Recurrent Neural Network

In [None]:
%pip install keras tensorflow

In [None]:
import numpy as np
from keras.models import Sequential
from keras.layers import Embedding, SimpleRNN, Dense, Input, TextVectorization, TimeDistributed
from keras.preprocessing.text import Tokenizer
from keras.utils import pad_sequences

# Load a text corpus
corpus = ['A A A A B A A B A A B B C A A B',
          'A A B B B C A A B A A B B B A B B C A',
          'A A A B A B B C A A'] * 1000

split_point = len(corpus) * 4//5
train_set = corpus[:split_point]
dev_set = corpus[split_point:]

vocab_size = 4
tokenizer = Tokenizer(num_words=vocab_size)
tokenizer.fit_on_texts(corpus)
train_set = tokenizer.texts_to_sequences(train_set)
dev_set = tokenizer.texts_to_sequences(dev_set)

max_len = 20 
train_set = pad_sequences(train_set, maxlen=max_len)
dev_set = pad_sequences(dev_set, maxlen=max_len)
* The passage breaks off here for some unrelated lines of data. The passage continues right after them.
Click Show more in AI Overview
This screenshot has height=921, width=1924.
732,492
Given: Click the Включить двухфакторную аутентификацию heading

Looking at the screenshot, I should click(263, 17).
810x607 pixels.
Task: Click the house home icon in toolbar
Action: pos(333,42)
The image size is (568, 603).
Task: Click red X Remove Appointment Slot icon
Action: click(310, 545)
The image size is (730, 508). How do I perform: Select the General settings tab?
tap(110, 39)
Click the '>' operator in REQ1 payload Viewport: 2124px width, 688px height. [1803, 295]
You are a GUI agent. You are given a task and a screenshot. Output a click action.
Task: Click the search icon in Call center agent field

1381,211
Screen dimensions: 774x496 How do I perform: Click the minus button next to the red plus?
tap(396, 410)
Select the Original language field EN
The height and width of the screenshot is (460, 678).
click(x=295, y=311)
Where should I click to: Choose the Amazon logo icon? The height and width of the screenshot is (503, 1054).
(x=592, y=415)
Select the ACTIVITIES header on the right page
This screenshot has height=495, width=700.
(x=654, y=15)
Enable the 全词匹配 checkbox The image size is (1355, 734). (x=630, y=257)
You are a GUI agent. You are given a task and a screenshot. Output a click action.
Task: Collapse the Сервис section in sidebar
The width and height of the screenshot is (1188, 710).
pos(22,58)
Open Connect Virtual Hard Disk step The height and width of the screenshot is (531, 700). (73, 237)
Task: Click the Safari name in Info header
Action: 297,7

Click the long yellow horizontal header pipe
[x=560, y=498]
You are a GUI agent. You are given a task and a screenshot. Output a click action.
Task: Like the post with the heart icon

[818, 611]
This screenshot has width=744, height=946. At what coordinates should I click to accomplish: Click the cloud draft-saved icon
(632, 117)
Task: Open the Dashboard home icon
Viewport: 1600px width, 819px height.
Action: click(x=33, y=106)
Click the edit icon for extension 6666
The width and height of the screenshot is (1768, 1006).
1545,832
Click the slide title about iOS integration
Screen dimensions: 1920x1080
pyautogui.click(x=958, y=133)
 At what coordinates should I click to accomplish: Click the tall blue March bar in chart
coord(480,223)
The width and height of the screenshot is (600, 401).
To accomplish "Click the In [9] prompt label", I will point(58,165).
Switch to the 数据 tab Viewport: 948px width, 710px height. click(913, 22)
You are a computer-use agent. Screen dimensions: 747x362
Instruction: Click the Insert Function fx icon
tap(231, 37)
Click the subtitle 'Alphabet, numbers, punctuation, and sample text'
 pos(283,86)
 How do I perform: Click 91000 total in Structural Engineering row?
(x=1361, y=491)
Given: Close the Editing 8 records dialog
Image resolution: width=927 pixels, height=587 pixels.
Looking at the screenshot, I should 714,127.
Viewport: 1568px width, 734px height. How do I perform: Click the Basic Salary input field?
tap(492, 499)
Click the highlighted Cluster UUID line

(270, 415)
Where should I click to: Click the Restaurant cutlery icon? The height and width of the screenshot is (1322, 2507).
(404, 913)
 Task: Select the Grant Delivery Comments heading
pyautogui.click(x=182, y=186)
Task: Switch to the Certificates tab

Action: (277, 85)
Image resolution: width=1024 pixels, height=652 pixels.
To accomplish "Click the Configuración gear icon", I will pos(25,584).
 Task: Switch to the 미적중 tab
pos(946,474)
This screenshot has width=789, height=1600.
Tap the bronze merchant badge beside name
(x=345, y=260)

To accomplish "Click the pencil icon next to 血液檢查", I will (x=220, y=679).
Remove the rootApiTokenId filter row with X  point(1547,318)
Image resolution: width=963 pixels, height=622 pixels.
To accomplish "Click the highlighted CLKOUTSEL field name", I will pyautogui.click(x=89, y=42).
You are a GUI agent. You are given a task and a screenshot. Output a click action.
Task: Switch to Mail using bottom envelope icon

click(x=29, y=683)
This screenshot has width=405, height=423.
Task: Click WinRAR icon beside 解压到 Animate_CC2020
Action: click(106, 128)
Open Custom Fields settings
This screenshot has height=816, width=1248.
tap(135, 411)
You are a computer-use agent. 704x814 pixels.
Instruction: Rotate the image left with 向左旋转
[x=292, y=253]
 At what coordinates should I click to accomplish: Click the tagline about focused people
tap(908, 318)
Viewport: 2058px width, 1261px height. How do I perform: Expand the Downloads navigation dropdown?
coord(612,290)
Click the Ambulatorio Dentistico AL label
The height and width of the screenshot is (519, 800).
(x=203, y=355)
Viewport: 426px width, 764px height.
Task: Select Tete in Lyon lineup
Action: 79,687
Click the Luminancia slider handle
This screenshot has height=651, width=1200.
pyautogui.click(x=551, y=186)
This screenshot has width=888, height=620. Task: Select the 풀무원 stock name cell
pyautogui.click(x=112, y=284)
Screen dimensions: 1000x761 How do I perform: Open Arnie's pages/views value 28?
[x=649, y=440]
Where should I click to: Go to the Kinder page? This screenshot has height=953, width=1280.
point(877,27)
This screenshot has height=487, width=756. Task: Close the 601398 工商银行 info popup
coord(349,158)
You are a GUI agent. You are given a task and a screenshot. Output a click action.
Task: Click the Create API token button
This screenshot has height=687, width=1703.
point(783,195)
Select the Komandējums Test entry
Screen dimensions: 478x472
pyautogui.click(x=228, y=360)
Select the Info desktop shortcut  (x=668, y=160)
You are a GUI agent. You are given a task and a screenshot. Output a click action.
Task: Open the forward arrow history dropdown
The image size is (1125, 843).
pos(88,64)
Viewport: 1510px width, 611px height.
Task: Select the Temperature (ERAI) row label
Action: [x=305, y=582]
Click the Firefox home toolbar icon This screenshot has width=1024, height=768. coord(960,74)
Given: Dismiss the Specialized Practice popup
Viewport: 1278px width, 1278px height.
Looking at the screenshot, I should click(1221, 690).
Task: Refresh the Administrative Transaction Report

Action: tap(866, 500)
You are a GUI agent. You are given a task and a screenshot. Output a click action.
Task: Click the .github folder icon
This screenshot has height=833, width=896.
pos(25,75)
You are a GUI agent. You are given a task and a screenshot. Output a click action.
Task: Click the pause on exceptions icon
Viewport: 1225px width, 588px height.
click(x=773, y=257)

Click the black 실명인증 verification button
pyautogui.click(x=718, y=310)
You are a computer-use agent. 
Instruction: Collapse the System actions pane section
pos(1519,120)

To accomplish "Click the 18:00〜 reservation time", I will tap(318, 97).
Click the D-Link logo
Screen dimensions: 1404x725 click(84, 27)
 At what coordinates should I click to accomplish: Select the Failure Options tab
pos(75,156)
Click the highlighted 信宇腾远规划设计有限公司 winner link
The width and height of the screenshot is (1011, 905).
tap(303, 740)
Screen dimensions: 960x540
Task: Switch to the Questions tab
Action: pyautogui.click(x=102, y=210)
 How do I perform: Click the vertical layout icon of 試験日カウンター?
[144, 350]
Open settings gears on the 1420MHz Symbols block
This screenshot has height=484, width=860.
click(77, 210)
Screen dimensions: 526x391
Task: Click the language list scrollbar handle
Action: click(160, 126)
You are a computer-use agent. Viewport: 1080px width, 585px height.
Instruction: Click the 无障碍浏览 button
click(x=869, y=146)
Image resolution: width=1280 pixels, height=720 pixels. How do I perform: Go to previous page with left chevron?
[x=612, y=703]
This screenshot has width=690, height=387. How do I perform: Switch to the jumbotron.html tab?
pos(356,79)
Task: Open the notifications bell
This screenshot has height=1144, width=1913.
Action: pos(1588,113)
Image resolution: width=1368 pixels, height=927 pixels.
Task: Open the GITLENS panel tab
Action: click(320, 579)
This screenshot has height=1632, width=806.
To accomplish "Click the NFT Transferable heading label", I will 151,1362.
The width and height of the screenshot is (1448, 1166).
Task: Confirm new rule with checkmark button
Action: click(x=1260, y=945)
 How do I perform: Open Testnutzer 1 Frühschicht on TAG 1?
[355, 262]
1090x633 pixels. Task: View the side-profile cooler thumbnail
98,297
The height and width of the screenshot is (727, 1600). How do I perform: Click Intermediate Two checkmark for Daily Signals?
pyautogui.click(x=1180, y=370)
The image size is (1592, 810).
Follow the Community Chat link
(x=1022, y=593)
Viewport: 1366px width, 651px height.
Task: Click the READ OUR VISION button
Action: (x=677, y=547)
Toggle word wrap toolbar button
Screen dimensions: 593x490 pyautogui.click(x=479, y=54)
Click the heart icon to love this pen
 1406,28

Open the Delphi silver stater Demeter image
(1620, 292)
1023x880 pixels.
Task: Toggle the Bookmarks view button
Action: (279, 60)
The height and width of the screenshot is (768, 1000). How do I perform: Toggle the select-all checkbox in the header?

def create_model(max_len, vocab_size, embedding_dim, hidden_dim):
    model = Sequential()
    # create the layer
    model.add(Input(shape=(max_len-1,), dtype='int32'))
    model.add(Embedding(vocab_size, embedding_dim, mask_zero=True))
    model.add(SimpleRNN(hidden_dim, return_sequences=True))
    model.add(TimeDistributed(Dense(vocab_size, activation='softmax')))
    model.compile(optimizer='adam', loss='sparse_categorical_crossentropy')
    model.summary()
    return model

model = create_model(max_len, vocab_size, 100, 128)

In [ ]:
history = model.fit(
    train_set[:,:-1],
    train_set[:,1:,None],
    batch_size=64,
    epochs=4,
    validation_data=(dev_set[:,:-1], dev_set[:,1:,None]),
)

In [ ]:
import matplotlib.pyplot as plt
def plot_history(history):
    plt.style.use('ggplot')
    plt.plot(history.history['loss'])
    plt.plot(history.history['val_loss'])
    plt.ylabel('loss')
    plt.xlabel('epoch')
    plt.legend(['train', 'dev'], loc='best')
    plt.show()
plot_history(history)

In [ ]:
train_set[0]

In [ ]:
prompt = 'B B'
prompt_idx = tokenizer.texts_to_sequences([prompt])
prompt_idx = pad_sequences(prompt_idx, maxlen=max_len-1)
model.predict(prompt_idx)[0][-1]

In [ ]:
prompt_idx

In [ ]:
tokenizer.index_word

In [ ]:
import random
from numpy.random import choice

def generate(prompt, tokenizer, predictor_model, end_token=None):
    prompt_idx = tokenizer.texts_to_sequences([prompt])
    prompt_idx = pad_sequences(prompt_idx, maxlen=max_len-1)
    probs = predictor_model.predict(prompt_idx)[0][-1]
    word_index = choice(a=len[probs], p=probs)
    if word_index == 0 or (end_token is not None and word_index == tokenizer.word_index[end_token]):
        return prompt
    next_word = tokenizer.index_word[word_index]
    prompt += ' ' + next_word
    return prompt

In [ ]:
generate('B B', tokenizer, model)

Using actual data, generate mixed English and Spanish names
https://github.com/smashew/NameDatabases

In [ ]:
names = [' '.join(list(x.lower().strip())) + ' end' for x in open('names.txt').readlines()]

import random
random.shuffle(names)
split_point = len(names) * 9//10
train_set = names[:split_point]
dev_set = names[split_point:]

vocab_size = 33
tokenizer = Tokenizer(num_words=vocab_size)
tokenizer.fit_on_texts(names)
print(tokenizer.word_index)
train_set = tokenizer.texts_to_sequences(train_set)
dev_set = tokenizer.texts_to_sequences(dev_set)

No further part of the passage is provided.